Task data ->
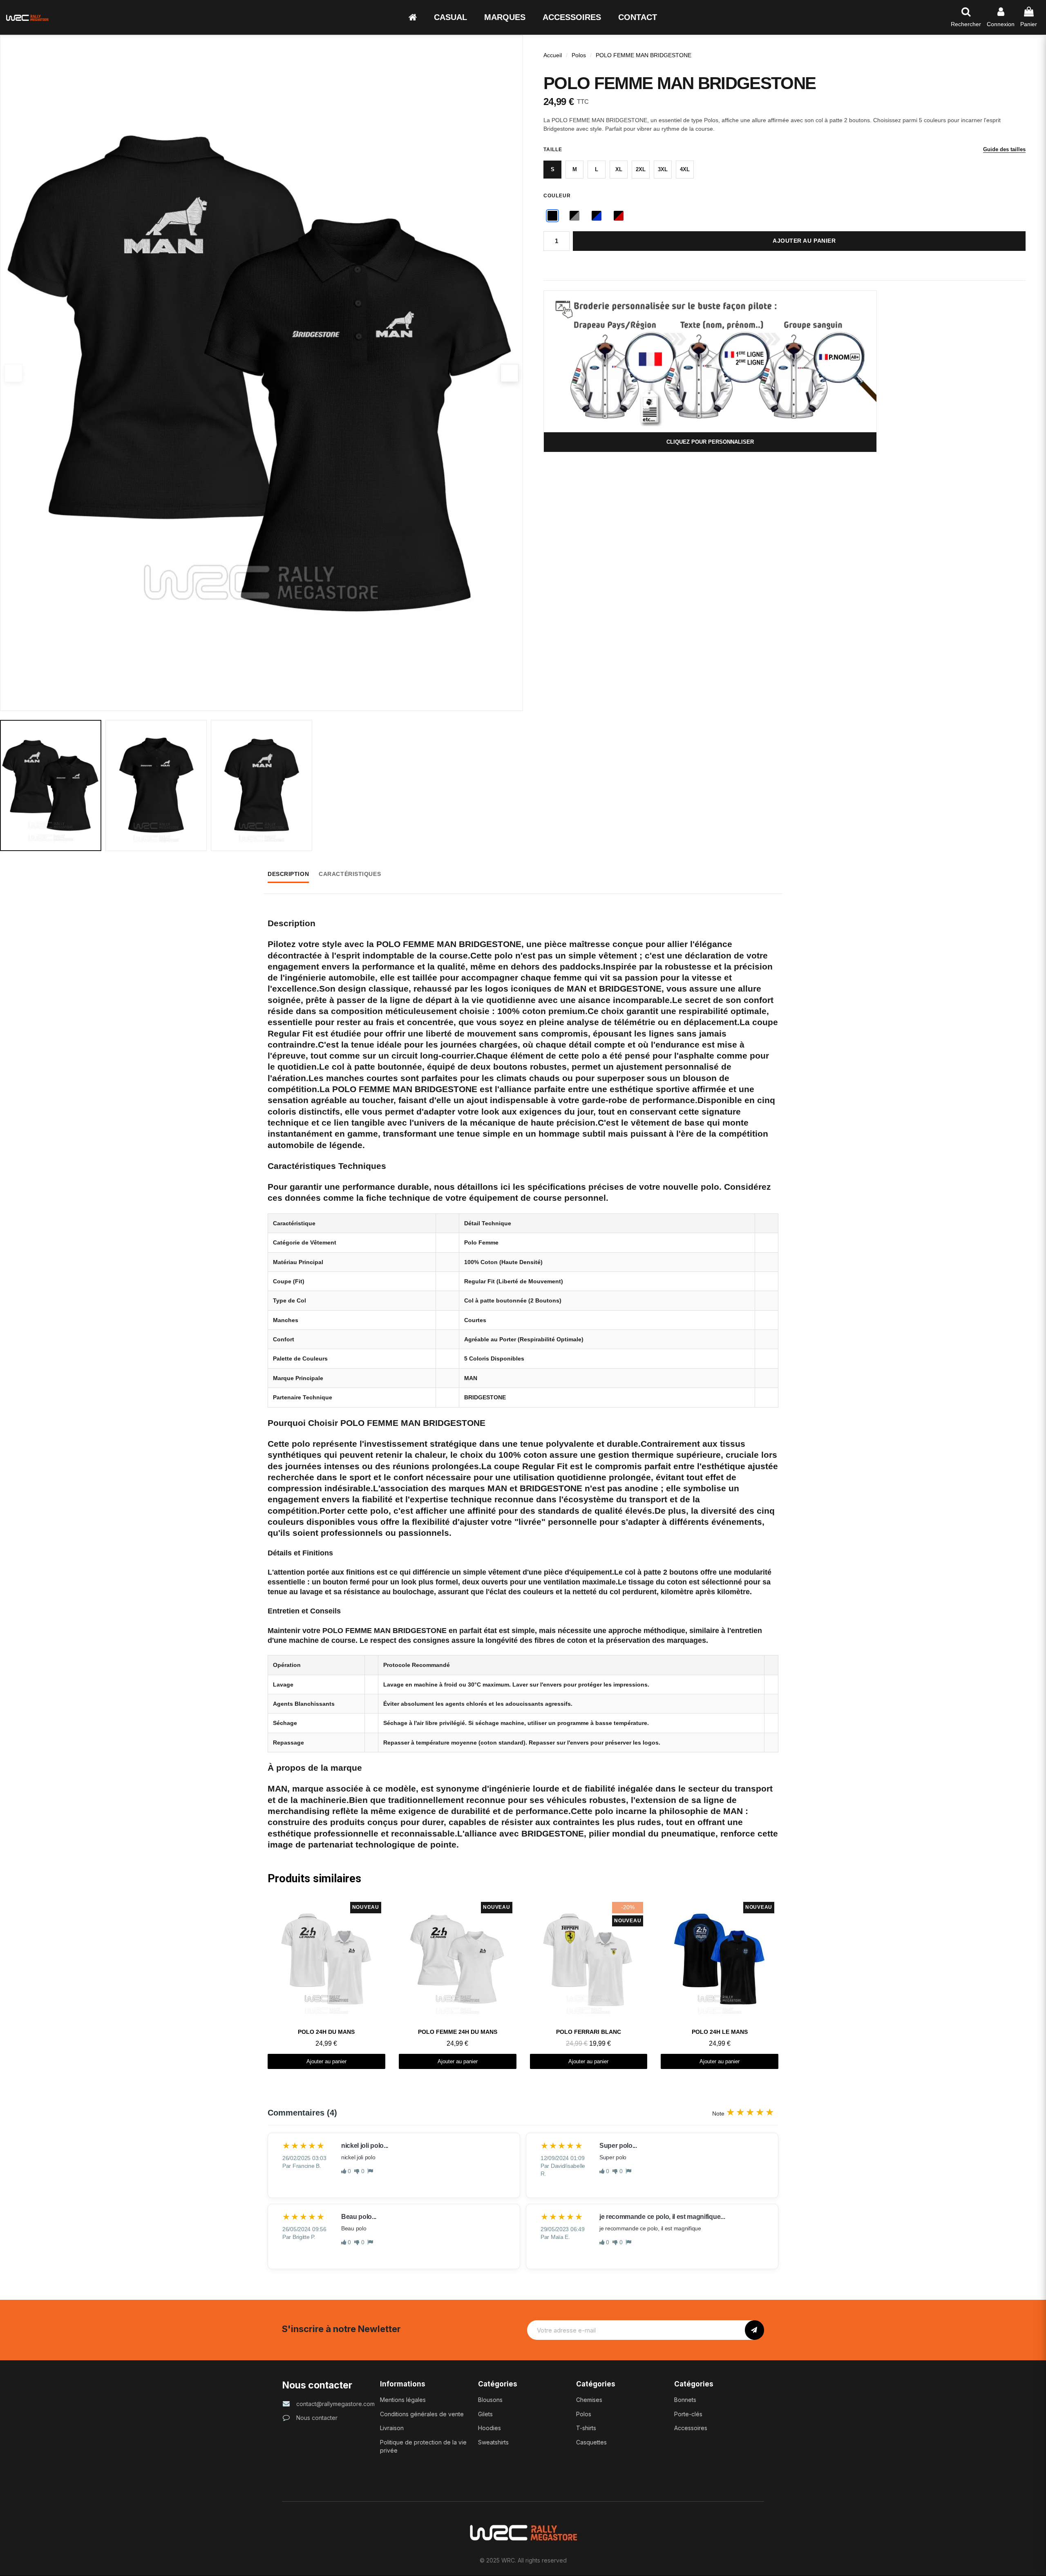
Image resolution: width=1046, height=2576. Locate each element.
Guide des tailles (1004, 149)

==

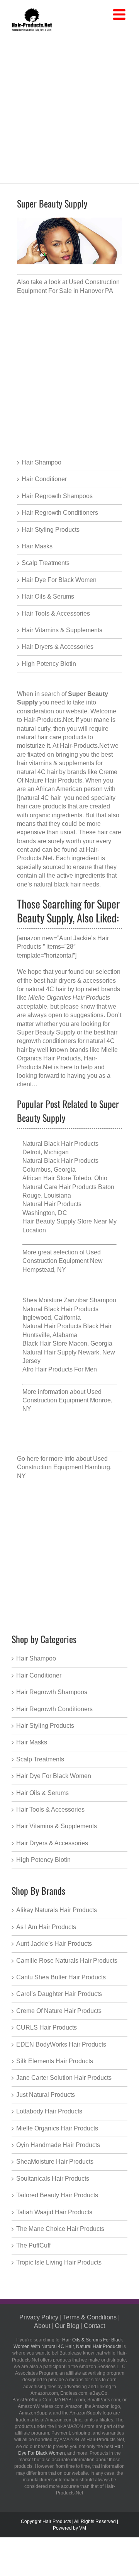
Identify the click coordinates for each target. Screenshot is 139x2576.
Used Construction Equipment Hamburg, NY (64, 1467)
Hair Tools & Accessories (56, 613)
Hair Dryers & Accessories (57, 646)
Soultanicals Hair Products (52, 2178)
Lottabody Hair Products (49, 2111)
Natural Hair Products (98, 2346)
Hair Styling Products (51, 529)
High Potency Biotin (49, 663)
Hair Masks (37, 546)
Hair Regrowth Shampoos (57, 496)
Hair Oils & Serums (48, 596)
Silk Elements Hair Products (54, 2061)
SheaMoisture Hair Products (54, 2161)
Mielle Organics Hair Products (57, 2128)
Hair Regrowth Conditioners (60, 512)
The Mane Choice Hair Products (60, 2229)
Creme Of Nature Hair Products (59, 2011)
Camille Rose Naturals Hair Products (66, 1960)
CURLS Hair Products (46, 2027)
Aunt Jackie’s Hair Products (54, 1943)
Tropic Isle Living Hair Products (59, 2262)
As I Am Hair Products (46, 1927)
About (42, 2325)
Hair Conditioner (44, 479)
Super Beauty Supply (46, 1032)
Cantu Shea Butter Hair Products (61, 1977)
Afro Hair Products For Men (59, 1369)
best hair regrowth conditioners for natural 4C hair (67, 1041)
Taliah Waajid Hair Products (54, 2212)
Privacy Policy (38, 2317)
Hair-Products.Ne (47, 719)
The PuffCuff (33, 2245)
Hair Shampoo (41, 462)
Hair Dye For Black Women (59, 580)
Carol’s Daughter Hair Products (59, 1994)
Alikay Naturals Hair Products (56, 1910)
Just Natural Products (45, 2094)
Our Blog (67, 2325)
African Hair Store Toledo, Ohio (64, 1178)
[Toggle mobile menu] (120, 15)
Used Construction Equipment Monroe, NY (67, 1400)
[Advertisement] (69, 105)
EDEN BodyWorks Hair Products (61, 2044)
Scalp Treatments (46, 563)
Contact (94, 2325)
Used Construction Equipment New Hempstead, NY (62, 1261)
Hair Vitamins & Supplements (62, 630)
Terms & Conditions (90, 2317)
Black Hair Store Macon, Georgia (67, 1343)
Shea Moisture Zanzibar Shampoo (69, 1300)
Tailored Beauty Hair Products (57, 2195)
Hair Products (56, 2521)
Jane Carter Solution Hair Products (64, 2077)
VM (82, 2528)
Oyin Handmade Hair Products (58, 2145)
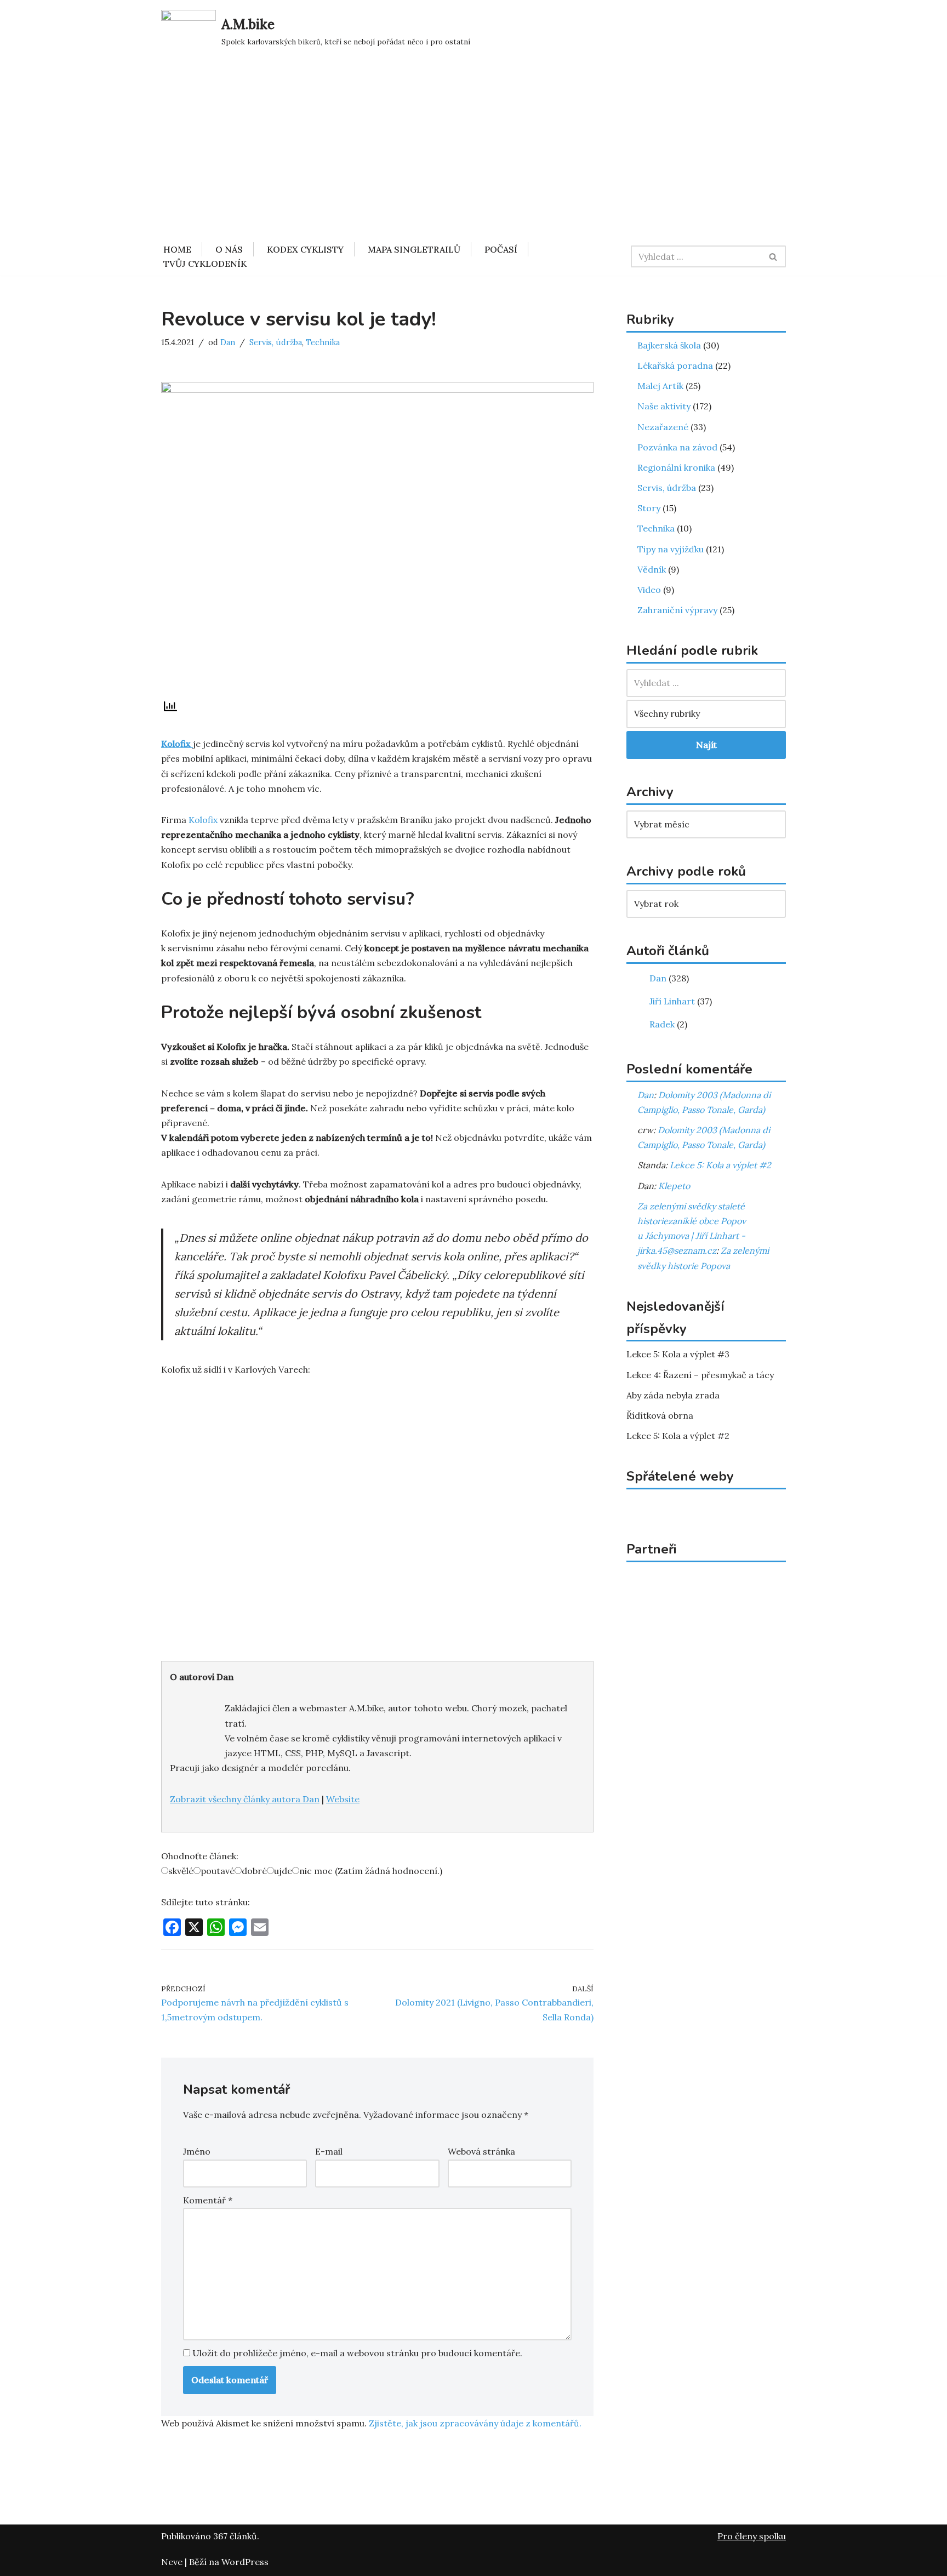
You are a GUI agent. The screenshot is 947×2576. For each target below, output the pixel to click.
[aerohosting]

Aim of the exercise -> In the records above, find the line with "Camille Rose Naturals" and the line with "[aerohosting]", then restate word for word only those two lines and all lines between, omitting pictures.

Exercise solution ->
Camille Rose Naturals Hair Products (66, 1960)
CURLS Hair Products (46, 2027)
Aunt Jackie’s Hair Products (54, 1943)
Tropic Isle Living Hair Products (59, 2262)
As I Am Hair Products (46, 1927)
About (42, 2325)
Hair Conditioner (44, 479)
Super Beauty Supply (46, 1032)
Cantu Shea Butter Hair Products (61, 1977)
Afro Hair Products For Men (59, 1369)
best hair regrowth conditioners for natural 4C hair (67, 1041)
Taliah Waajid Hair Products (54, 2212)
Privacy Policy (38, 2317)
Hair-Products.Ne (47, 719)
The PuffCuff (33, 2245)
Hair Shampoo (41, 462)
Hair Dye For Black Women (59, 580)
Carol’s Daughter Hair Products (59, 1994)
Alikay Naturals Hair Products (56, 1910)
Just Natural Products (45, 2094)
Our Blog (67, 2325)
African Hair Store Toledo, Ohio (64, 1178)
[Toggle mobile menu] (120, 15)
Used Construction Equipment Monroe, NY (67, 1400)
[Advertisement] (69, 105)
EDEN BodyWorks Hair Products (61, 2044)
Scalp Treatments (46, 563)
Contact (94, 2325)
Used Construction Equipment New Hempstead, NY (62, 1261)
Hair Vitamins & Supplements (62, 630)
Terms & Conditions (90, 2317)
Black Hair Store Macon, Georgia (67, 1343)
Shea Moisture Zanzibar Shampoo (69, 1300)
Tailored Beauty Hair Products (57, 2195)
Hair Products (56, 2521)
Jane Carter Solution Hair Products (64, 2077)
VM (82, 2528)
Oyin Handmade Hair Products (58, 2145)
You are a GUI agent. The screenshot is 947×2576. For each target below, output the pixel to click.
[aerohosting]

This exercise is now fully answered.